Marlene Dietrich once observed that “in America sex is an obsession, in other parts of the world it is a fact.”
While that may be true, sex is never terribly easy to discuss, no matter what your longitude and latitude. The purpose of this article is to help you to assess your patient’s sexual issues in a professional and thorough way, with an emphasis on knowing when you need to refer to a PCP to rule out organic problems.
Every clinician has a different way of broaching sexuality with patients. Many simply interweave it into the context of the HPI (History of Present Illness). It’s pretty easy to tag it on to a list of questions about the neurovegetative symptoms of depression: “For many people, depression may affect sexual functioning. Has that been true for you?” (Note that this phrasing also normalizes the problem, rendering patients more likely to open up without feeling embarrassed.)
You can also add sexual topics to a list of questions relating to habits or medical issues: “Do you smoke? Do you take any medications? Do you have any medical problems? Any cardiac problems? Any urinary problems? Any sexual problems?”
Once you’ve broached the issue of sexuality, you may or may not need to proceed any further, depending on the patient’s response. Many patients have healthy sexual lives and make it quite clear, but if you sense some discomfort and conflict in response to your screening questions, move on to more specific questions.
Before giving you some suggested questions to ask, we should first discuss what it is you are trying to diagnose. Sexual problems are commonly classified using the following scheme:
I. Sexual Dysfunction
♦Erectile dysfunction (men only)
♦ Premature (men only)
♦ Delayed or absent
II. Sexual Problems
♦Sexual identity conflict (patients who are uncomfortable with their sexual orientation)

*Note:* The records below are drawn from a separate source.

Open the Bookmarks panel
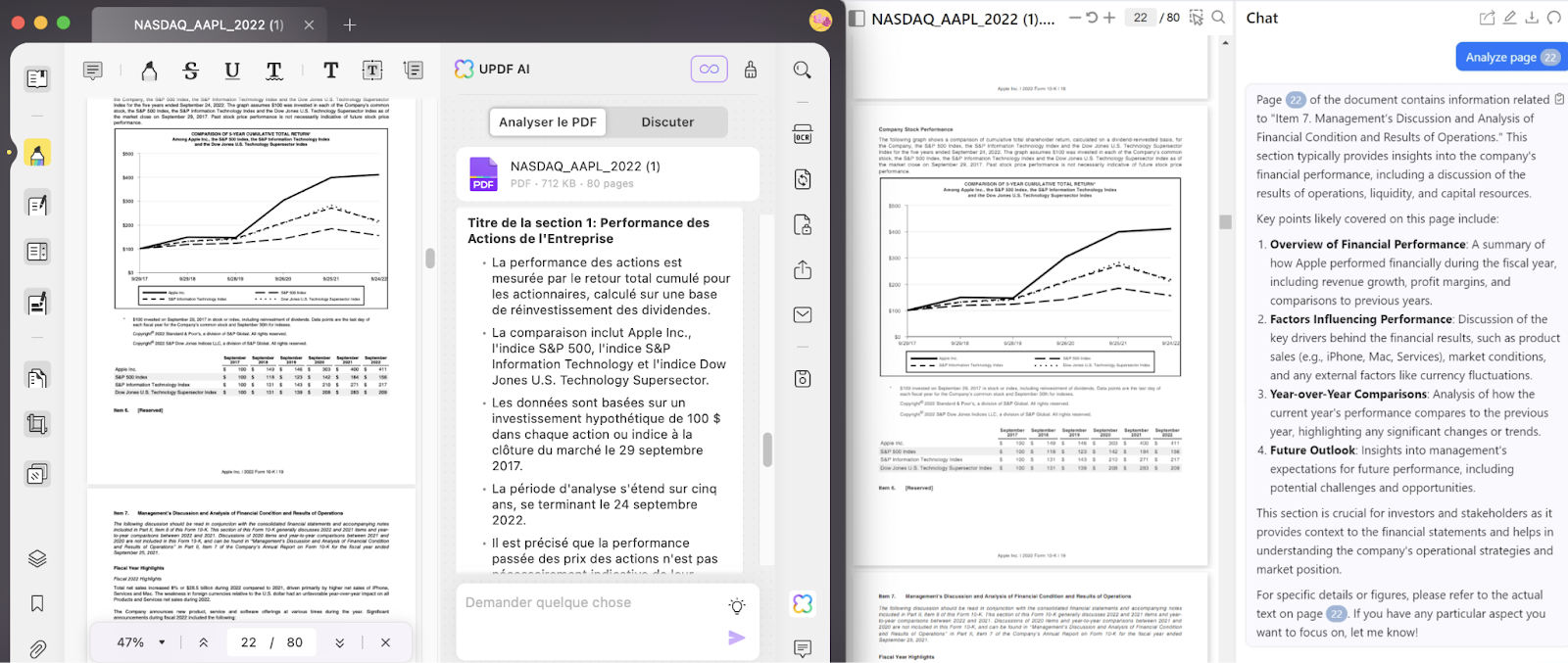Image resolution: width=1568 pixels, height=663 pixels. click(37, 603)
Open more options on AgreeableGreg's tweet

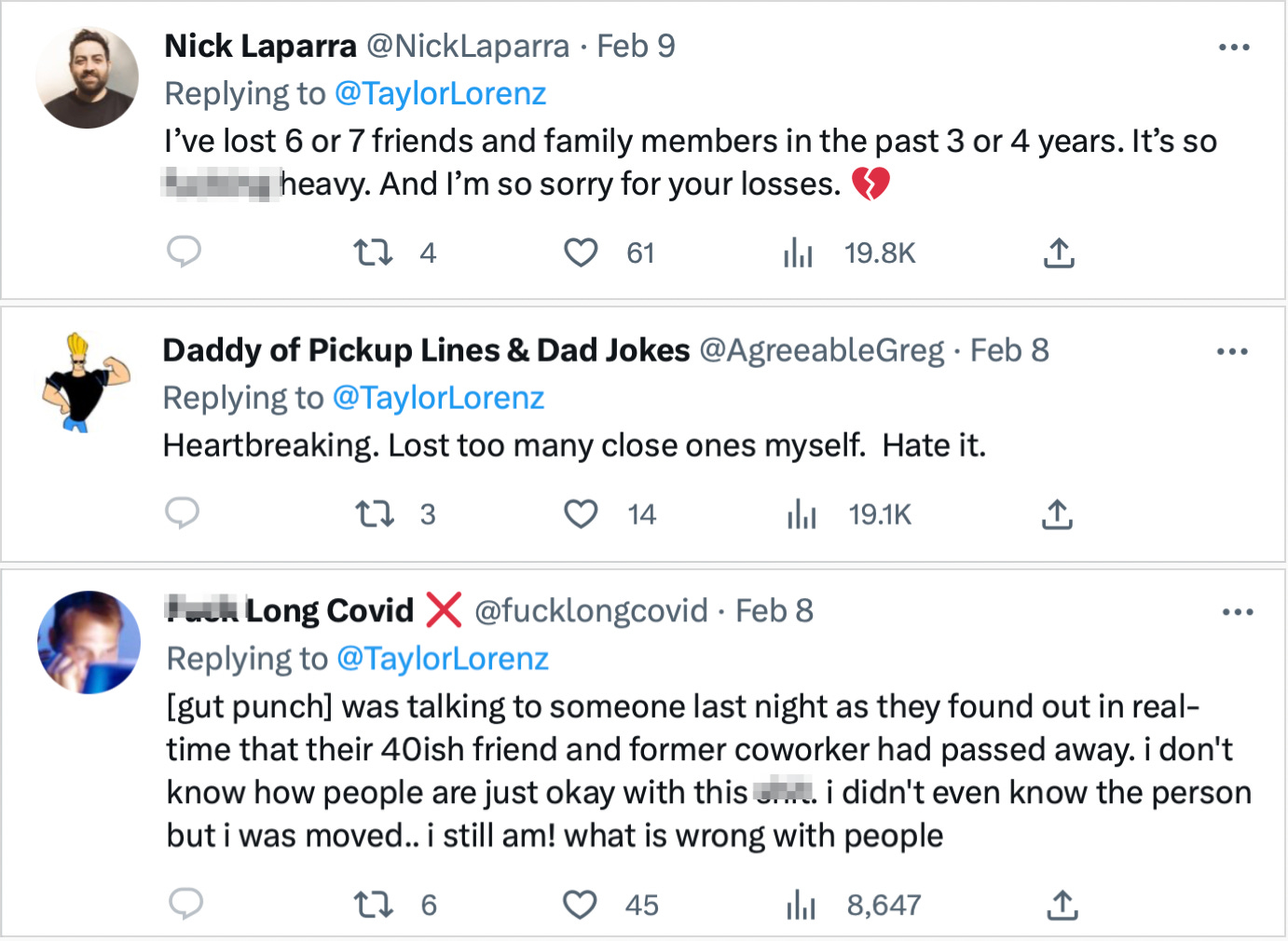pyautogui.click(x=1232, y=352)

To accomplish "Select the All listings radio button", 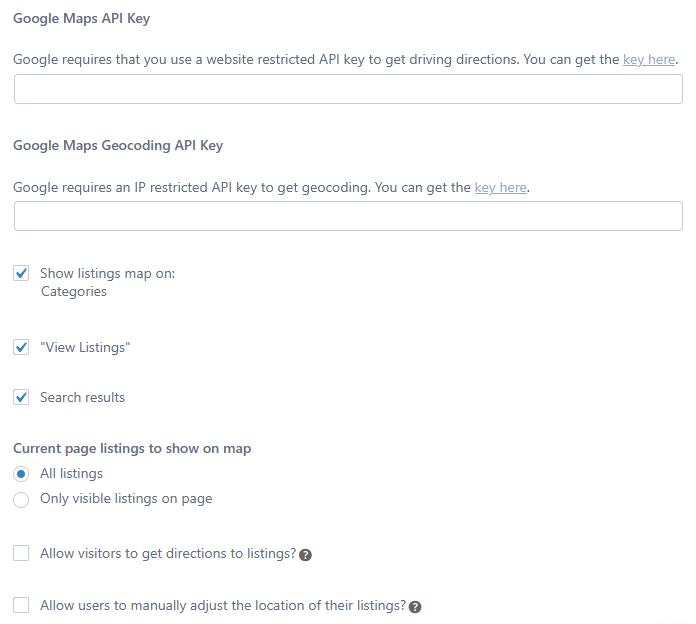I will tap(21, 474).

♦Inappropriate sexual behaviors, such as pedophilia
In order to diagnose any of these specific problems, you’ll need techniques to sensitively extract sexual detail without coming across as lurid or overly fascinated. Many find it helpful to adopt a clinical, matter-of-fact approach, using graphic anatomic terms such as “penis,”, “vagina,” and “erection.” This communicates your comfort with the topic and has the added benefit of giving your patient permission to discuss their sexuality using the same terms.
A good open-ended question to begin a more detailed discussion is, “What happens when you try to have sex?” Depending on how much information your patient divulges freely, you may need to follow up with a specific question such as, “Do you usually achieve orgasm when you have sex?” You can ask men, “Is your penis usually hard enough to go inside your partner?” and women, “Is your vagina relaxed and moist enough to feel comfortable during intercourse?”
Once you diagnose a specific type of sexual dysfunction with these questions, you can get a sense of whether the sexual problem is possibly organic by asking the following questions:
“Do you have (erections or orgasms) when you masturbate?”
“Have you been able to have (erections or orgasms) with partners besides your regular one?”
For men: “Do you have morning erections and are they firm enough for penetration?”
An affirmative answer to any of these make an organic problem less likely, because it indicates that your patient is capable of normal sexual function given the right circumstance.
In terms of specific organic causes of sexual dysfunction, even the experts (usually, urologists) have difficulty making definitive diagnoses. They usually speak of “risk factors” rather than causes. Common risk factors are divided into three groups:
I. Primarily relevant for men:
4. Coronary artery disease
5. Hypogonadism (may be caused by pituitary adenomas, but testosterone levels also decrease normally with age, to the tune of 1% per year after age 40)
II. Relevant for women:
1. Peri- or postmenopause (including surgical menopause after an oophorectomy)
III. Relevant for both sexes:
1. Tobacco smoking
2. Excessive alcohol or opiate use
4. Medication effects, especially antidepressants, antihypertensives, and digoxin.
Recommended lab tests include: glucose (to diagnose diabetes); a lipid profile (for hyperlipidemia); total and free testosterone (for hypogonadism; since most testosterone is protein bound, the free testosterone level may be more revealing than the total); prolactin (to diagnose a prolactin-secreting tumor of the pituitary).
Of course, unless you’re double-boarded in medicine as well as psychiatry, you’re probably not qualified to systematically assess for these medical problems. Nonetheless, keeping this list in mind is helpful for basic screening purposes. If your patient has one of the organic risk factors, but also has a probable psychogenic sexual problem, a common approach is to start psychiatric treatment in addition to making a referral to a primary care doctor. You and the PCP will likely work together to make things better.
TCR VERDICT: Sexual dysfunction: Ask frank questions for frank answers.